◆ TEXT SHOWN
--- begin ---

9 🔮 Linear Regression

99% of the time in Stats, you’re not just looking for an association. You want a regression line to create a linear model.

A regression line summarizes the relationship between the two variables, but only in a specific setting: when one of the variables helps explain or predict the other. Regression, unlike correlation, requires that we have an explanatory variable and a response variable.

A regression line is a model for the data, much like a sample space in our Probability unit. The equation of a regression line gives a compact mathematical description of what the model tells us between the response variable y and the explanatory variable x.

We construct a linear model using the lm command, and store it into the variable reg_line.

reg_line<- lm(Orange$circumference~Orange$age)

If you were waiting for the regression line to suddenly appear on the scatterplot, it won’t. You must call a separate command abline(), which adds the line on top of the existing scatterplot as a new layer.

This means that you must run plot() first to create the scatterplot, and then abline() right after.

plot(y= Orange$circumference,
     x= Orange$age,
     main= "Age of Orange Trees vs. Circumference of Trunks",
     xlab= "Age of Tree (Days since Dec. 31, 1968)",
     ylab= "Trunk Circumference (mm)")

abline(reg_line, col="red")
A Scatter Plot of Diamond Weight and Diamond Price

FIGURE 9.1: A Scatter Plot of Diamond Weight and Diamond Price

Like the boxplot() command in 6.4.2, the lm() command takes on two variables in the order of y~x. Be careful with placement– you always want the x variable, the explanatory variable, on the x-axis.

9.1 Create a Residual Plot

A residual is the difference between an observed (actual) value of the response variable and the predicted value by the regression line. You calculate it by: \[ \text{residual} = \text{observed y} - \text{predicted y} = y - \hat{y}\]

A residual plot takes every residual and plots it in a separate scatterplot. In effect, residual plots turn the regression line horizontal. It magnifies the deviations of the points from the line, making it easier to see unusual observations and patterns. You should always evaluate whether a linear regression line is a good fit for the model.

Whenever you create a linear model using the lm command, R automatically creates a list of residuals for you, which you plot separately.

plot(reg_line$residuals, 
     ylab= "Residual",
     main= "Residual Plot for Orange Tree Regression")
Resdial Plot for the Orange Tree linear model, stored as reg_line

FIGURE 9.2: Resdial Plot for the Orange Tree linear model, stored as reg_line

Here are two things to look for when you examine a residual plot:

  1. The residual plot should show no obvious pattern. A curved pattern in a residual plot shows that the relationship is not linear. Predictions of y using this line will be less accurate for larger values of x.
  2. The residuals should be relatively small in size. A regression line that fits the data well should be closely “bunched” to the zero line, with no serious fan shape among the residuals.

9.3 Regression Wisdom

You should never, ever, rely soley on the \(R^2\) value in order to determine whether the model is a good fit.

Anscombe’s Data (find it in R under anscombe) is a famous dataset that shows why. It is reproduced below. Read the description, and then proceed to each individual tab.

As you can see, every dataset here has the same exact r correlation coefficient, and the same \(R^2\) coefficient. However, only the first set of data is appropriate for a linear model– the other 3 are clearly not appropriate for a linear model.

All four of Anscombe's plots. Taken from https://www.shinyapps.org/apps/RGraphCompendium/index.php#anscombes-quartet

FIGURE 9.4: All four of Anscombe’s plots. Taken from https://www.shinyapps.org/apps/RGraphCompendium/index.php#anscombes-quartet

Always ask yourself these questions when you are fitting as linear model to your scatter plot:

  1. Are these variables quantitative?
  2. Is there a reasonable assumption that the two variables have a relationship with each other?
  3. Does the scatterplot show a reasonable strength, direction, and form?
  4. Does the residual plot show a reasonable scatter with no obvious pattern?
  5. Is the standard deviation of the residuals reasonably small?
  6. Is the R^2 value large?

--- end ---

◆ DATA EXTRACT
--- begin ---

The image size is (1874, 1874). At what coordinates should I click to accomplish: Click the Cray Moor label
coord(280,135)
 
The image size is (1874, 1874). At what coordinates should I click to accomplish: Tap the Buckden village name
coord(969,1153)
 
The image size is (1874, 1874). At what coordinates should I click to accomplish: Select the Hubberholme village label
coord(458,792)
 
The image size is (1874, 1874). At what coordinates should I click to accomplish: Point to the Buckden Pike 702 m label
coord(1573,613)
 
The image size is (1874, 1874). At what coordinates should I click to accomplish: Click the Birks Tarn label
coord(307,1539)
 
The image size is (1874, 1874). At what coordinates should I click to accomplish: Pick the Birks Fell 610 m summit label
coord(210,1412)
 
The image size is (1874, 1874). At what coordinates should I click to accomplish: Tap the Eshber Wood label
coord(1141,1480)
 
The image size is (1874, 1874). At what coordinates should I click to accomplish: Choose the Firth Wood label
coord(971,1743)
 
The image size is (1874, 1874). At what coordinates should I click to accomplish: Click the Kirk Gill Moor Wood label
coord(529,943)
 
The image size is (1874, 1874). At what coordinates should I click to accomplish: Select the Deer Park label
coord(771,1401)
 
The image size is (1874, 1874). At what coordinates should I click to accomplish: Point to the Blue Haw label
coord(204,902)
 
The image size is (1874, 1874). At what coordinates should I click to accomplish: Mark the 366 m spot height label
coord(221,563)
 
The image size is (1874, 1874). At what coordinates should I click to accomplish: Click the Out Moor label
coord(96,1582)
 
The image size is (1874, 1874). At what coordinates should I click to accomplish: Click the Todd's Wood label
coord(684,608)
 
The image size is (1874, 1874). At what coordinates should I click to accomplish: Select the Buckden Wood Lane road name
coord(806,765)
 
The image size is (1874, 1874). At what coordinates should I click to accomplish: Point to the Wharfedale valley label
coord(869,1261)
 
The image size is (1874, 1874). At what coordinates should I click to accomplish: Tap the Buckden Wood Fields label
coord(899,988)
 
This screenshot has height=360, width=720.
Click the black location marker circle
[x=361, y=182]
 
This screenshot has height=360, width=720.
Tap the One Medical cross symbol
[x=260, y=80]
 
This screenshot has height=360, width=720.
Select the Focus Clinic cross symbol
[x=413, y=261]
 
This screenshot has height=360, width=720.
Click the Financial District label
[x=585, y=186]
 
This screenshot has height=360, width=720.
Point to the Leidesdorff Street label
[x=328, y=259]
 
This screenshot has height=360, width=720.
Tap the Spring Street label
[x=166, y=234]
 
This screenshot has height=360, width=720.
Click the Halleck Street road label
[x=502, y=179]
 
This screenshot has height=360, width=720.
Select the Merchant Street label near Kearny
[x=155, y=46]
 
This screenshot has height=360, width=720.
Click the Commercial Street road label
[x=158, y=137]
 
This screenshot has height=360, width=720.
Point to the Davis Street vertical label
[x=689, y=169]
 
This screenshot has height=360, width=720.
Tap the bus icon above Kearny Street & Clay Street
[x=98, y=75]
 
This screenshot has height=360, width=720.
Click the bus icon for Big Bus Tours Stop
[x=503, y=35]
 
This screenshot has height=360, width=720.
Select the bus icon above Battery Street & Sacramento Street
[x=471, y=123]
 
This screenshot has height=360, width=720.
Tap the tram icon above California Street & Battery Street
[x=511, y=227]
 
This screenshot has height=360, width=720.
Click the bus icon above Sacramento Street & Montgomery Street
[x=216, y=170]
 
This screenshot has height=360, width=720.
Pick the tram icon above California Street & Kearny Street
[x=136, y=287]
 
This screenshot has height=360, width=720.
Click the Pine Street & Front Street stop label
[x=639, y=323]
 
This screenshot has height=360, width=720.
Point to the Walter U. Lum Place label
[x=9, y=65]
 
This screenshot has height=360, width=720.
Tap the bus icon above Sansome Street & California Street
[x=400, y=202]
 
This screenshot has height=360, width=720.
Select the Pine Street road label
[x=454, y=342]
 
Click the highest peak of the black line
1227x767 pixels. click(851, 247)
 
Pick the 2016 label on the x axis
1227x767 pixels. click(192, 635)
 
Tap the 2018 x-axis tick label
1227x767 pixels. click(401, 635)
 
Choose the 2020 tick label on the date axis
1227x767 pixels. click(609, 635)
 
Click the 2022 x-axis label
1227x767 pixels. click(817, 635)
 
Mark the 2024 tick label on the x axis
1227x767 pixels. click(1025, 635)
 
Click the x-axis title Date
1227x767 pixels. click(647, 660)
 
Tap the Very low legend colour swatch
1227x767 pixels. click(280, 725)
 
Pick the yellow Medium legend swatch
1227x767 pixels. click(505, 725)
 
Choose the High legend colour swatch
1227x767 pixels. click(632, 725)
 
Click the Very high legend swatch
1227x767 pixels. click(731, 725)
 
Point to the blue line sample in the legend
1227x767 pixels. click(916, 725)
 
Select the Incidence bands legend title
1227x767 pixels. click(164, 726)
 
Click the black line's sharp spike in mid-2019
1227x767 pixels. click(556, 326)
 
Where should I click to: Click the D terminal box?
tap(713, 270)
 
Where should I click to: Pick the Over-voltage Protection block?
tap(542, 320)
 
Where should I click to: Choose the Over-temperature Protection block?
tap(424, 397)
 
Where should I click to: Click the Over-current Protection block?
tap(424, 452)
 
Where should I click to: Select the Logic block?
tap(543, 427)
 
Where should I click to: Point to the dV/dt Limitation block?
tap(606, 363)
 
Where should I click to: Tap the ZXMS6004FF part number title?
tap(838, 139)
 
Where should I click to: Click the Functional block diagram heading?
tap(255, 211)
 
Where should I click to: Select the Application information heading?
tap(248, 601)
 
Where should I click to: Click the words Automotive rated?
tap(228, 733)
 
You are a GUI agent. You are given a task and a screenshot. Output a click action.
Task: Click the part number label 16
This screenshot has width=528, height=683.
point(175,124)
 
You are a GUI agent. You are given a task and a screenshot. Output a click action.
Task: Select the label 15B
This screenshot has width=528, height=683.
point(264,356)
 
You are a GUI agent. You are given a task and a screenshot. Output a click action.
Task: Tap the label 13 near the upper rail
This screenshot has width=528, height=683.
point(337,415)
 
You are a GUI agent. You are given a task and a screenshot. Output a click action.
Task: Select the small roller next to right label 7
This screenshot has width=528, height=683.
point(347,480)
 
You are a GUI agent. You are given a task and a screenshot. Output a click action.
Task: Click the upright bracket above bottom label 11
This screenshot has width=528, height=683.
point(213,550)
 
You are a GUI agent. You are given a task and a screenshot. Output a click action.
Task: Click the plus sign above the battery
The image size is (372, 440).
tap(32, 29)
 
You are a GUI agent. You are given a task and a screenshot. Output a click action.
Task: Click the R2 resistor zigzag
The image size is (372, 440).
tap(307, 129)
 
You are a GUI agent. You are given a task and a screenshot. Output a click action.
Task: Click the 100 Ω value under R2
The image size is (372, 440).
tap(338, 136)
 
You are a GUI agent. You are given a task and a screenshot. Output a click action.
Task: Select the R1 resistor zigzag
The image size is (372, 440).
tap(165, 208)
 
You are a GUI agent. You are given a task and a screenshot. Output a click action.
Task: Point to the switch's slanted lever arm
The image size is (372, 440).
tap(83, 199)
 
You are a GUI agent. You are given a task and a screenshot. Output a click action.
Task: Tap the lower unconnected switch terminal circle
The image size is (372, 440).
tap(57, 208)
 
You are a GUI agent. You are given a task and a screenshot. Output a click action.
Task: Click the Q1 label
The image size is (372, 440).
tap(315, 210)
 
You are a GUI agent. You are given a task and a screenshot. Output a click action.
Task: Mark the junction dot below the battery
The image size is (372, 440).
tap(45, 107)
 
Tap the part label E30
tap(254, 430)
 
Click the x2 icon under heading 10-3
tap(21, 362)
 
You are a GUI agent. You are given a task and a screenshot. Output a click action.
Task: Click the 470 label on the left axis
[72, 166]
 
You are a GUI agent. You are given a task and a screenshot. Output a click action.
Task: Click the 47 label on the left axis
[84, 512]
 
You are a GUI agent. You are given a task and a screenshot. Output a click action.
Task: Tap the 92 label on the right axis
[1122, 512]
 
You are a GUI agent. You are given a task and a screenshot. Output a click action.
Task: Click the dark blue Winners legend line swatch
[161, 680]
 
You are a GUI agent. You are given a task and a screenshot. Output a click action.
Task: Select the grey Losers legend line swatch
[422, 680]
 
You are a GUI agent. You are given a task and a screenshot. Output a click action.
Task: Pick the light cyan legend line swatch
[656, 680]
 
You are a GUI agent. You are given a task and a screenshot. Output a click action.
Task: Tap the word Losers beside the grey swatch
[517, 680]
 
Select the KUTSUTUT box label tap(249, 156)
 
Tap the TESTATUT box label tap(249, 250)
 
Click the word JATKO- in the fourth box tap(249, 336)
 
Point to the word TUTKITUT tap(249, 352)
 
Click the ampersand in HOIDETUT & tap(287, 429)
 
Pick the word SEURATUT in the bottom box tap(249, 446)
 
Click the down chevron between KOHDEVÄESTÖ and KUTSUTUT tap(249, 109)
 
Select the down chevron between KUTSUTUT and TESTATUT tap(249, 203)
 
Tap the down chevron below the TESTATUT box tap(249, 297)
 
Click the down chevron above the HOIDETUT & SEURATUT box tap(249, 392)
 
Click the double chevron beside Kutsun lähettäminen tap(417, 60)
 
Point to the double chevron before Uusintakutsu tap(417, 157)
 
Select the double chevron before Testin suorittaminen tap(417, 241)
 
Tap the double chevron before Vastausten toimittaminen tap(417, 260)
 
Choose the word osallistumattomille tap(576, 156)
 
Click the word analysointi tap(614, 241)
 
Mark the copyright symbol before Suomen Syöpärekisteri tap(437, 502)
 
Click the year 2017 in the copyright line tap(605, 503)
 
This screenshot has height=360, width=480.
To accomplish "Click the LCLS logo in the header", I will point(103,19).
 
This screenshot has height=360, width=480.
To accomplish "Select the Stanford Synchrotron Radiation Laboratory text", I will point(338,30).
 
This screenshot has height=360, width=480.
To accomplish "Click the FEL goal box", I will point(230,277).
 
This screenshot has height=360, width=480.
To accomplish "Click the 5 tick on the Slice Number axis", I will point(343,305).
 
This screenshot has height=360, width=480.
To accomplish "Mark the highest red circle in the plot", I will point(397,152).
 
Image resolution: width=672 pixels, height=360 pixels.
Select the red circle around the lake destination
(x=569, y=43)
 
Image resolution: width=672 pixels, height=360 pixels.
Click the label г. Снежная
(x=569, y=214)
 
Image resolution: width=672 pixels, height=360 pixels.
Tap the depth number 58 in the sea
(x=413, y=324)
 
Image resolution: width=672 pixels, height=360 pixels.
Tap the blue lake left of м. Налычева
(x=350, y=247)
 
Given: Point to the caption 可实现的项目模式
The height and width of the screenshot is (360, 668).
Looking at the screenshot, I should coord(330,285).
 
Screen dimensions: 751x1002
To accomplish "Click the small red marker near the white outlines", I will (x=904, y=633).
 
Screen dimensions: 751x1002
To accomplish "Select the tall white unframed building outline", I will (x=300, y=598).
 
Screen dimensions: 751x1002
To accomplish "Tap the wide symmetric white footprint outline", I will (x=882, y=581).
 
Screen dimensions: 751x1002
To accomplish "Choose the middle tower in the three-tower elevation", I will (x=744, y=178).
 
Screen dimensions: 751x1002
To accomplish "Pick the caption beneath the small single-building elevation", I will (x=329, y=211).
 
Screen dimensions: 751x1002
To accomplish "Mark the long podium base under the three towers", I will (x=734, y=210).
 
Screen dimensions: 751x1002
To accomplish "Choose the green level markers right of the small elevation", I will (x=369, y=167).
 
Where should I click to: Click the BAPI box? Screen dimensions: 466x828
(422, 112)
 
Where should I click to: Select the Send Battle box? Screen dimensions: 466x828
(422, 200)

--- end ---

◆ REQUIRED ACTIONS
• A. In the linear regression text, condense the paragraph beginning "A residual plot takes every residual" into a shorter version that keeps its main facts.
• B. Reproduce the part of the linear regression text starting with "Anscombe’s Data (find" and going on through "these variables quantitative?".

◆ RESULTS BY TASK
• A. A residual plot graphs each residual in its own scatterplot, which effectively turns the regression line horizontal. This magnifies how far points deviate from the line, so unusual observations and patterns are easier to see. Always evaluate whether a linear regression line fits the model well.

• B.
Anscombe’s Data (find it in R under anscombe) is a famous dataset that shows why. It is reproduced below. Read the description, and then proceed to each individual tab.

As you can see, every dataset here has the same exact r correlation coefficient, and the same \(R^2\) coefficient. However, only the first set of data is appropriate for a linear model– the other 3 are clearly not appropriate for a linear model.

All four of Anscombe's plots. Taken from https://www.shinyapps.org/apps/RGraphCompendium/index.php#anscombes-quartet

FIGURE 9.4: All four of Anscombe’s plots. Taken from https://www.shinyapps.org/apps/RGraphCompendium/index.php#anscombes-quartet

Always ask yourself these questions when you are fitting as linear model to your scatter plot:

  1. Are these variables quantitative?